If you snooze, you can lose -- by getting hit with fees, fees and more fees. With delinquencies up, credit-card issuers are trying to take more money out of your wallet. Here's how to protect yourself.
	By Liz Pulliam Weston

			“Can they really do that?”

Such is the anguished cry that ends many a reader’s e-mail about some new trick his credit-card issuer has pulled. The answer most of the time is, unfortunately, “yes.” But not always.
Knowing what creditors can and can’t do -- and what new maneuvers they’ve invented to drain your wallet -- can help you stay ahead in the credit-card game.
Among the trends at credit-card companies: more and bigger fees, the proliferation of penalty interest rates and new hidden costs. 
You may be at particular risk if you have spotty credit. Creditors are really penalizing people who might default. The reason: Credit-card delinquency rates rose 30% not long ago, and bankruptcy filings remain near all-time high levels.

But you could also be penalized for simply not paying attention. So here’s what you need to know about what’s going on now.

Old debts come back to life
John Watters of Davie, Fla., was delighted to get a low-rate offer from Capital One a while back. After all, his credit wasn’t the greatest, thanks in part to about $1,500 of credit-card bills he failed to pay to his previous credit-card company, Chase Manhattan Bank.

Imagine his surprise, then, when that $1,500 debt showed up on his new credit card.
Watters insists he didn’t know he was “reaffirming,” or agreeing to pay the old debt, when he signed up for the new card. Capital One is equally insistent that the deal was spelled out in the solicitation Watters was sent.

“I’ve seen the solicitation, and it’s pretty clear,” Capital One spokeswoman Diana Don said.

When last contacted, Watters and Capital One were still wrangling over whether he’d have to pay. But buying old debts from another creditor and trying to entice borrowers to repay the debt with new terms has become increasingly common in the industry, Don and other credit experts said.

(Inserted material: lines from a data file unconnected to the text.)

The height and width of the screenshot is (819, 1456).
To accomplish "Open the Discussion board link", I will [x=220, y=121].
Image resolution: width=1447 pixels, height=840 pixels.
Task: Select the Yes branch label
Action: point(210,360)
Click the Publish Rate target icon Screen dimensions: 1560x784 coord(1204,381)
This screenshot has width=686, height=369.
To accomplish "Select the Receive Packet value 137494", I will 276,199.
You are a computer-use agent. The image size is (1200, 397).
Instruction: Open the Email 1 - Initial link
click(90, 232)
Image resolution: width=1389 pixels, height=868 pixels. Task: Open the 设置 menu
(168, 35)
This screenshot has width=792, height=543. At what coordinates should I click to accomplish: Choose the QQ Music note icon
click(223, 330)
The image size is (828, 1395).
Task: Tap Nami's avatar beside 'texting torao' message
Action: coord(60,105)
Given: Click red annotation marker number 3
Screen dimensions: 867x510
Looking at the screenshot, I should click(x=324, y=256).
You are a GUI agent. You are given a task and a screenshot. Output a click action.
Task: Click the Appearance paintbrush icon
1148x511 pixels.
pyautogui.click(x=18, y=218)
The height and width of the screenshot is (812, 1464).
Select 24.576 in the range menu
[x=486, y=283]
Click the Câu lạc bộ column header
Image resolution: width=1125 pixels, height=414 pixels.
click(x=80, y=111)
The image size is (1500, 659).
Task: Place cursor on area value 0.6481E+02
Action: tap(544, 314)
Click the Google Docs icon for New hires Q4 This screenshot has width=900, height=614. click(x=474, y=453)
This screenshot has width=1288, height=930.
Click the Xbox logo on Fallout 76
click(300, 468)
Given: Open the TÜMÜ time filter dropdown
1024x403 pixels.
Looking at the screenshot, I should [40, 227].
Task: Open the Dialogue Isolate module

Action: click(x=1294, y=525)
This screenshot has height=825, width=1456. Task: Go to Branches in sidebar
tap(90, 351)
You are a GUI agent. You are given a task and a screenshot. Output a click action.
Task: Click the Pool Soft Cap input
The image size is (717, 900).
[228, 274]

It’s perfectly legal as long as the credit-card company is upfront that with the new card comes an old debt, said lawyer Deanne Loonin, credit expert for self-help publisher Nolo Press.

“Simply slapping it on to a new debt without authorization and presumably without warning,” Loonin said, “could potentially violate a number of federal and state laws.”

Old debts reported as new
Unscrupulous collection agencies sometimes do this as a way of pressuring delinquent borrowers to repay, but it's illegal. They usually pick debts that are about to be dropped from the borrowers’ credit reports under the Fair Credit Reporting Act’s seven-year statute of limitations. By reporting it with a new date, the debt could remain on the report for another seven years.

That’s what happened to Beth, a reader who asked that her last name not be used. Six years and 10 months after an unresolved dispute with her cable company first appeared on her credit report, a collection agency bought the debt and reposted it on her credit report with a new date, telling her it would continue to be reported unless she paid the $200 balance.